### WORK TO DO
Repeat every line of the records below word for word, but leave out the pictures.

Dataset items:

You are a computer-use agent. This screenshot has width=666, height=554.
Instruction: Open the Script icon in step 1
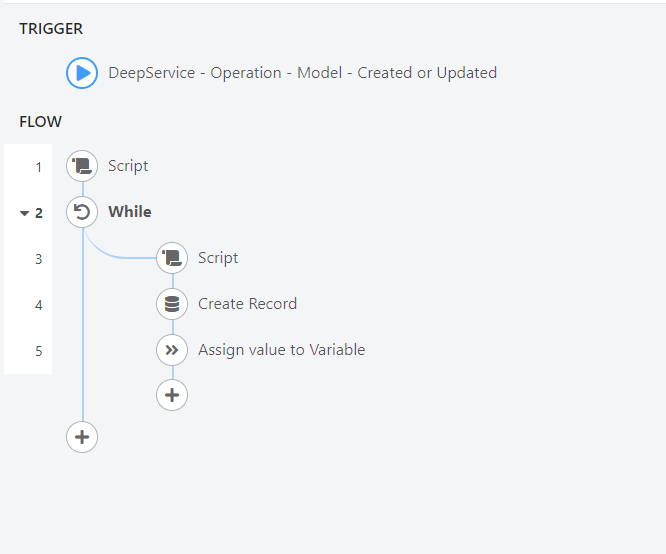[82, 166]
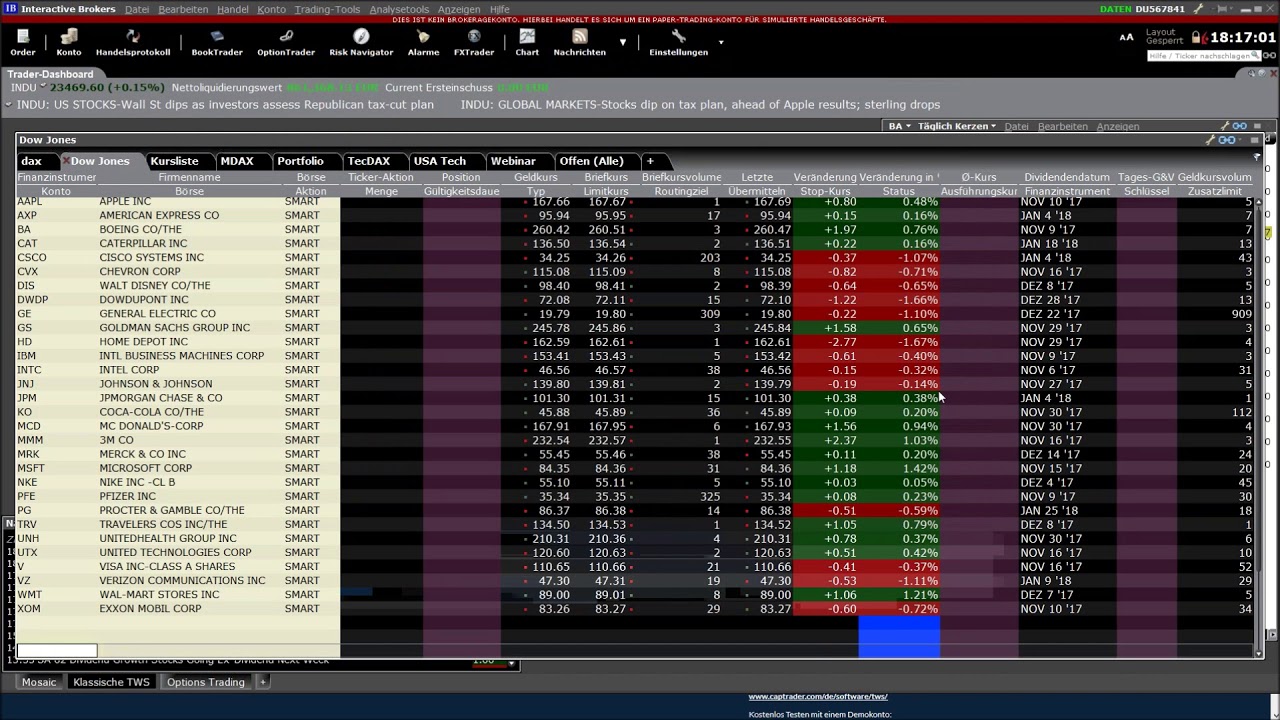The image size is (1280, 720).
Task: Open the Analysetools menu
Action: click(399, 9)
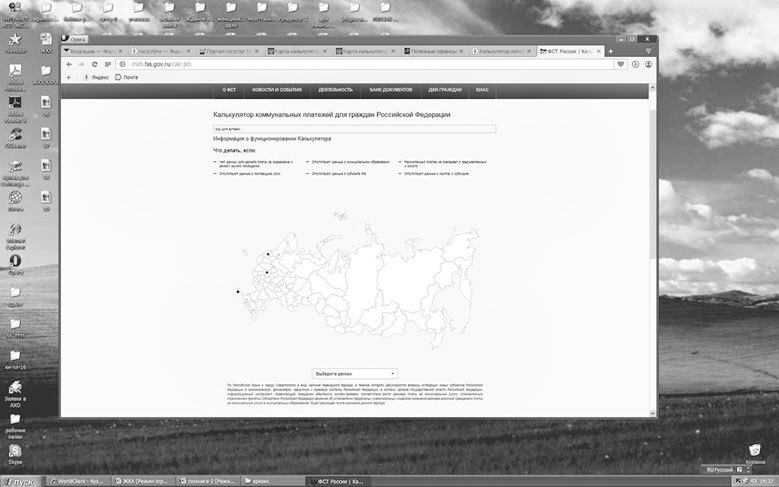Reload the page with the refresh icon
The width and height of the screenshot is (779, 487).
[95, 64]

### FINISHED TASK
You are a computer-use agent. This screenshot has width=666, height=554.
Instruction: Open the Script icon in step 1
[82, 166]
The image size is (1280, 720).
Task: Open the Analysetools menu
Action: click(399, 9)
Reload the page with the refresh icon
The width and height of the screenshot is (779, 487).
[95, 64]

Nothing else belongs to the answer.